**** EXCERPTED RECORDS ****

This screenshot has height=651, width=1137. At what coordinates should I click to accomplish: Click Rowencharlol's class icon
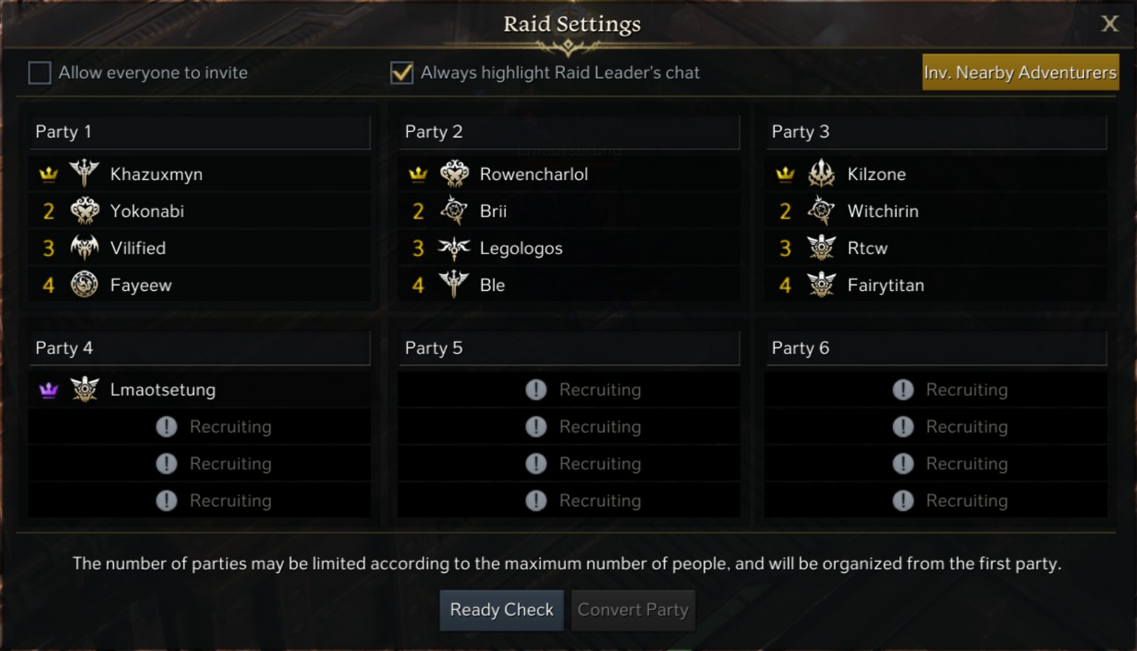click(455, 173)
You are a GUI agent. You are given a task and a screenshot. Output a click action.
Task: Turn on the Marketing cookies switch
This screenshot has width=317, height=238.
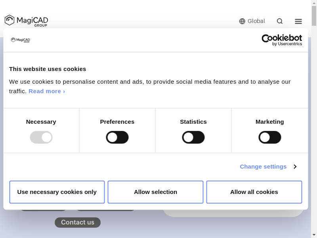(x=270, y=137)
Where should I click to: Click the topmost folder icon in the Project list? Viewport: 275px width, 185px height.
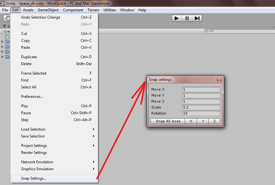pos(7,42)
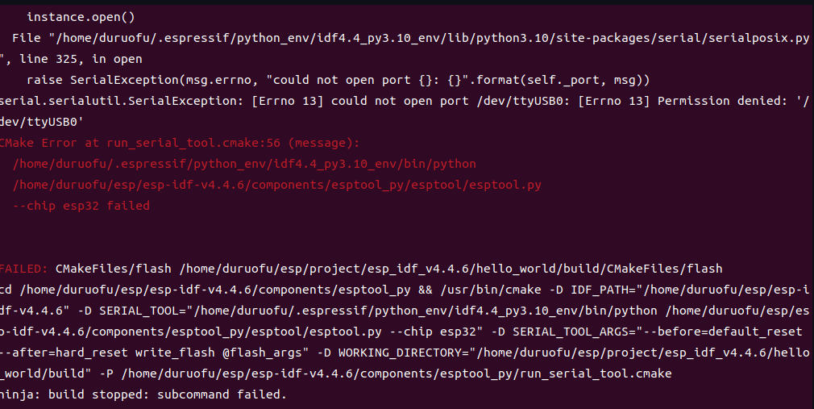Click the red 'FAILED:' label

pyautogui.click(x=24, y=269)
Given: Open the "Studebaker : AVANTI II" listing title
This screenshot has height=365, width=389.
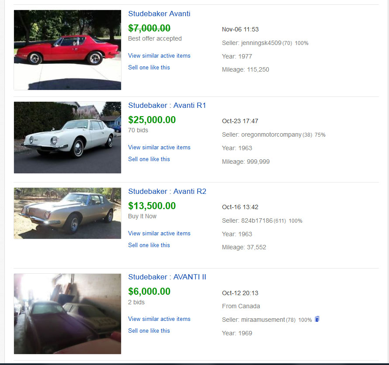Looking at the screenshot, I should click(167, 277).
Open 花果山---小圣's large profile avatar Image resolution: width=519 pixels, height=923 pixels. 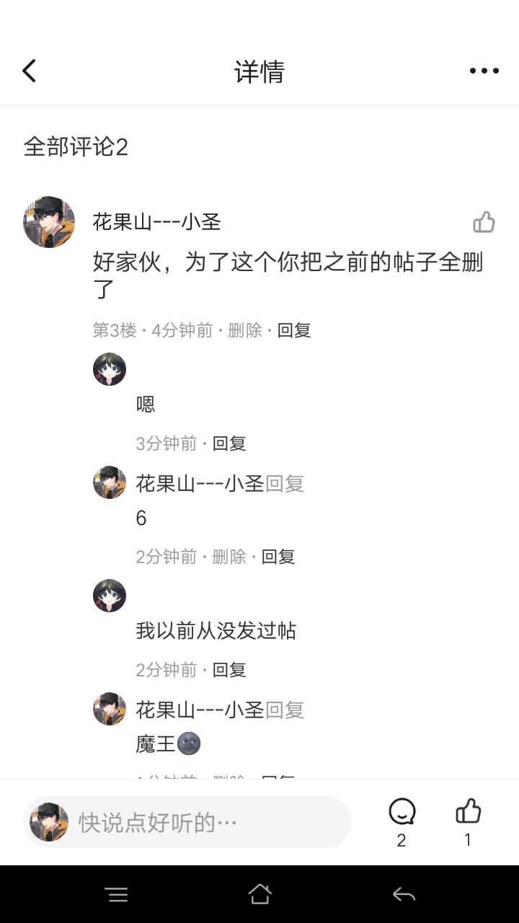pos(49,222)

****

» **TASK DETAILS**: The line containing "Given: Open the" marks the end: retype every line from the first one in the listing up to and including it, without pictures.

» **EXERCISE OUTPUT**:
This screenshot has height=651, width=1137. At what coordinates should I click to accomplish: Click Rowencharlol's class icon
click(455, 173)
You are a GUI agent. You are given a task and a screenshot. Output a click action.
Task: Turn on the Marketing cookies switch
This screenshot has width=317, height=238.
(x=270, y=137)
Where should I click to: Click the topmost folder icon in the Project list? Viewport: 275px width, 185px height.
pos(7,42)
Click the red 'FAILED:' label

pyautogui.click(x=24, y=269)
Given: Open the "Studebaker : AVANTI II" listing title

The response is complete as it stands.